In a bizarre combination of seventh century religious conviction and 21st century petro-dollar politico-economics, Iran and Saudi Arabia are vying for the central role in the evolution of the new post-Western Middle East.
Saudi Arabia, the champion of Sunni Muslims, has initiated a more assertive foreign policy under its new king while Iran, freshly liberated from the majority of its UN sanctions, is now free to resume selling all of its oil onto an already glutted world market.
Tehran’s new freedom runs counter to Saudi Arabia’s determination to remain the world’s number one supplier by flooding the world with oil at ever cheaper prices to ward off challengers.
The threat to Saudi dominance comes not only from Iran, which needs healthy prices to help encourage Western investors take advantage of what is estimated to be a $100 billion windfall once the Shia state’s frozen assets are released, but also from the oil shale fields in North America.
Riyadh wants neither Iran’s ability to fully operate in the world economy again, with the wealth to expand its Shia influence, nor its competition as an oil seller, as the champion of the Sunni states seeks to drive its competitors, including the oil producers, out of business. Most require oil prices around the $100 mark to develop their new technology oil fields such as those in Alberta, Canada which are already being hit by high levels of unemployment. But it will take a prolonged period of very low oil prices to seriously damage Iran’s ambitions.
The Iranian nuclear deal is a telling blow from Saudi Arabia’s previously staunch ally the United States and the Saudis set up a 34-nation Arabian ‘anti-terrorist’ alliance which pointedly excluded Iran. The deal will also be seen as weakening the Saudi-backed Sunni fighters in Syria, though nominally both Tehran and Riyadh are committed to supporting the peace efforts in Vienna.
Though Sunni and Shia have existed peacefully side by side for millennia, the modern era sees them resuming a conflict which began in 632 with the death of Muhammad. There was a dispute over who should succeed the prophet, the Shia favouring a member of his family specifically Ali, who was married to Muhammad’s daughter, Fatimah. The Sunni wished to have the most capable person available as selected by the community’s elite. As a result of that schism the two branches of Islam today differ in doctrine, ritual, law, theology and organisation but what was a religious dispute is now a competition between them both for influence over the region.

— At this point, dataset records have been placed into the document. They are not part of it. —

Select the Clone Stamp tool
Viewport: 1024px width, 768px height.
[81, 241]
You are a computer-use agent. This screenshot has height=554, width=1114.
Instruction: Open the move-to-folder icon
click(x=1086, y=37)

Several times the West has made the mistake of taking sides in this arcane disagreement, most recently, and disastrously, taking the part of the Sunni in the war in Iraq.
On the geo-strategic front the pro-Sunni bias has brought the United States and the West in general to favour a close alliance with Saudi Arabia, a regime which shares none of its values and certainly does not permit the practice of other religions on its soil. Worse than that, the perpetrators of the 9/11 attack, as described by the United States, were all Sunni extremists.
But it is not only on the proxy battlefield of Syria that Saudi Arabia and Iran are in conflict. In Yemen Riyadh is backing the regime in their struggles against the Houthi rebels which are supported by the Iranians. Already dragging out over two years, this is an expensive confrontation for both nations but key for both if they want to maintain their influence, in the case of Saudi Arabia, or expand it in the case of Iran, though the latter denies any involvement.
Equally crucial to both sides are the nations of the Gulf which both have striven to influence over the years. All feel threatened by Iran, to a greater or lesser extent. Bahrain, with its Sunni royal house and Shia majority, felt so threatened that Saudi forces, with a smattering of other Gulf forces’ troops, moved in to shore up the regime when Shia protests got too widespread for comfort some years ago. A newly-invigorated Iran will inevitably increase its influence in the Gulf through increased trade and interchange across the waterway, something which the Saudis will find hard to match.
The hard-won lesson for the West is not to take sides in this dispute. The origin of most of the mistakes that Western nations have made in the Middle East in Iraq, Syria and elsewhere is that of taking sides between these two factions. Usually it has been to take advantage of a short-term military or political position and very often in complete ignorance of the local religious, cultural or tribal implications.
But the choice of Sunni Saudi Arabia, though perhaps largely dictated by oil resources, has led the West down a particularly perilous path, removing choice from many of the key political decisions. By distancing itself from Riyadh, the United States seems ready to write a new chapter in its relations with the Middle East.